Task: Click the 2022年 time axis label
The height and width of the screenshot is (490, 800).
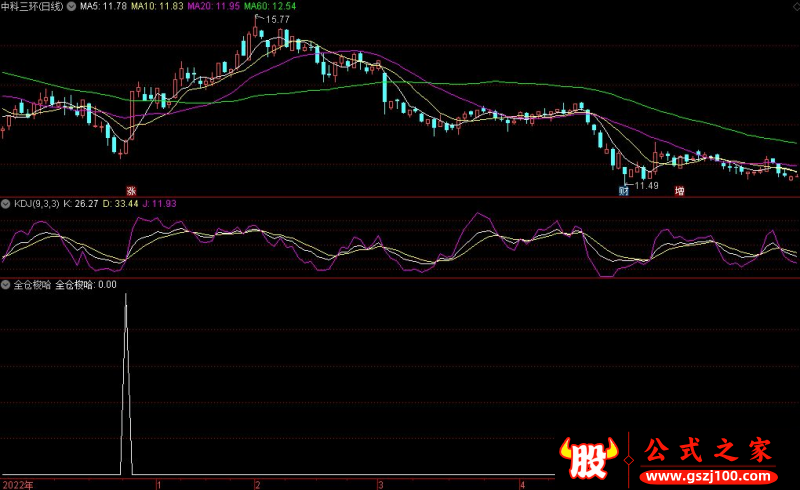Action: click(16, 484)
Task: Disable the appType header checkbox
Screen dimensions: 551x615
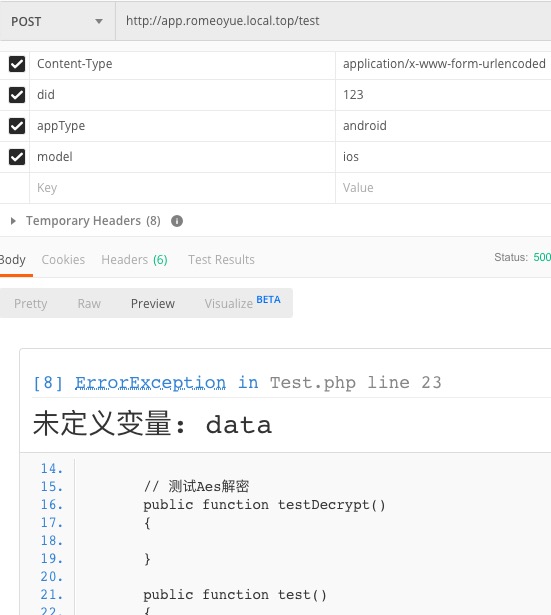Action: click(x=17, y=126)
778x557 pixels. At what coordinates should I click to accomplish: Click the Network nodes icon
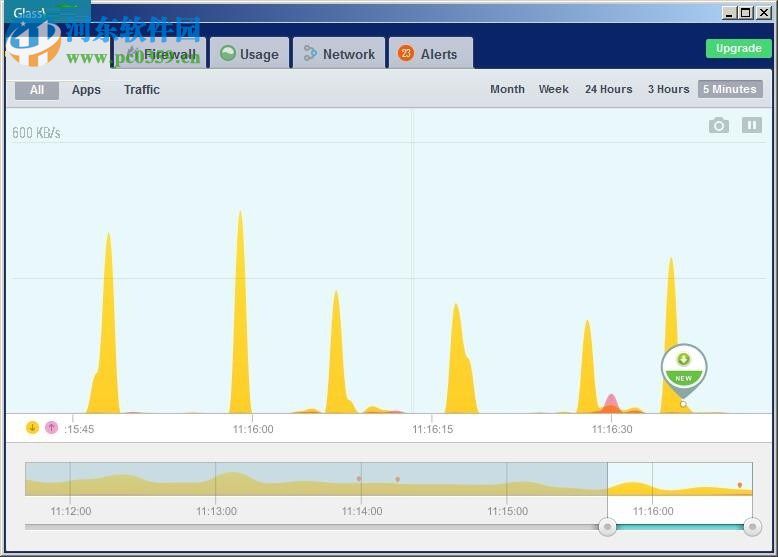pyautogui.click(x=310, y=54)
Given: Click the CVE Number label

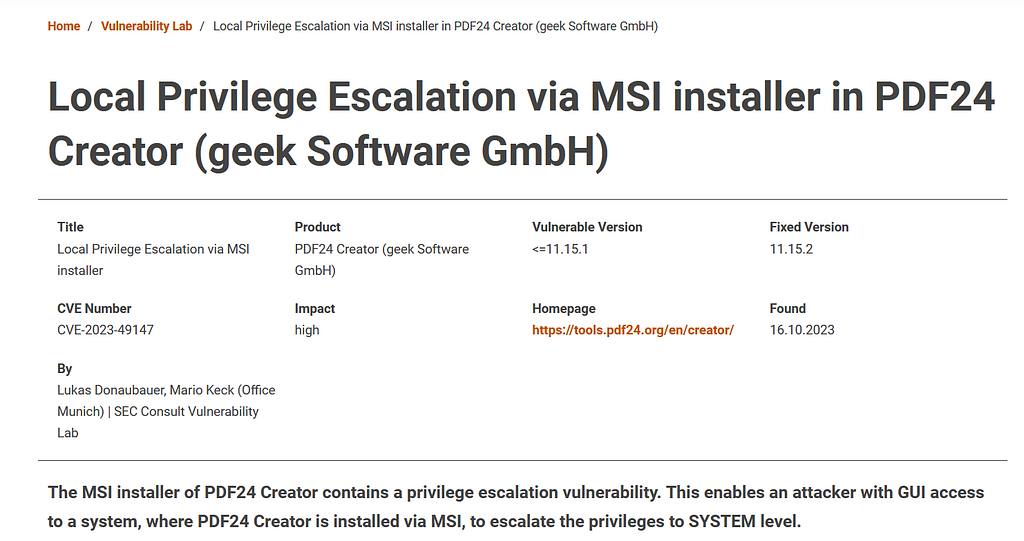Looking at the screenshot, I should pyautogui.click(x=94, y=308).
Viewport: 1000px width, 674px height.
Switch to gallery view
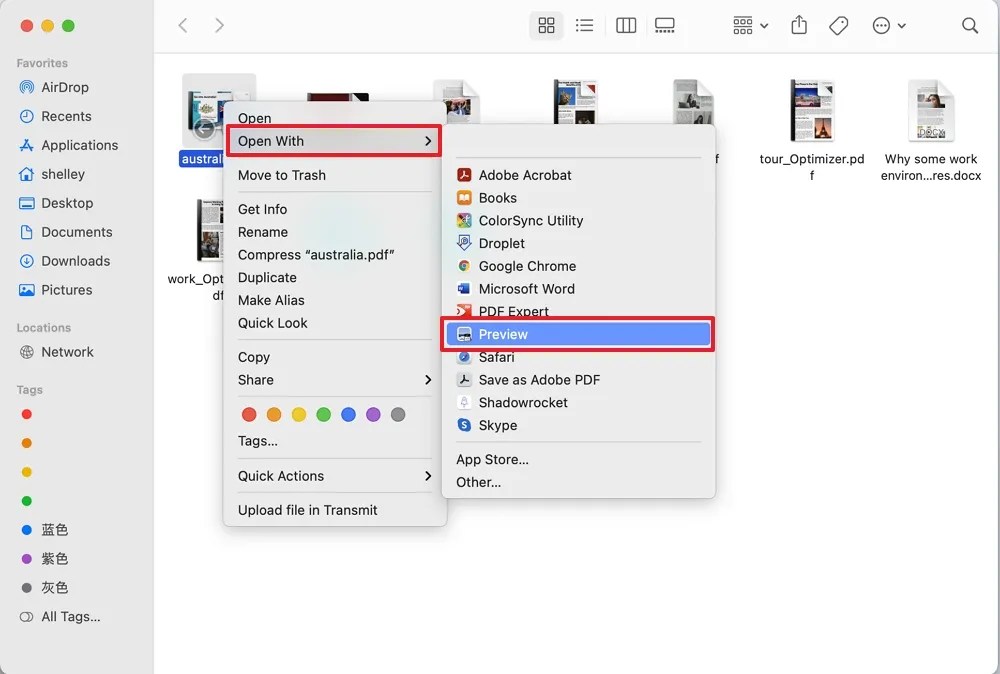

+ + + + + + +

◆ Task objective:
Beginning with the line containing "Task: Disable the appType header checkbox" and ending with the last line of the data, output those lines exactly and nothing more. Omit every picture.

◆ Answer to the exercise:
Task: Disable the appType header checkbox
Screen dimensions: 551x615
Action: click(x=17, y=126)
778x557 pixels. At what coordinates should I click to accomplish: Click the Network nodes icon
pyautogui.click(x=310, y=54)
Given: Click the CVE Number label

Looking at the screenshot, I should pyautogui.click(x=94, y=308).
Viewport: 1000px width, 674px height.
Switch to gallery view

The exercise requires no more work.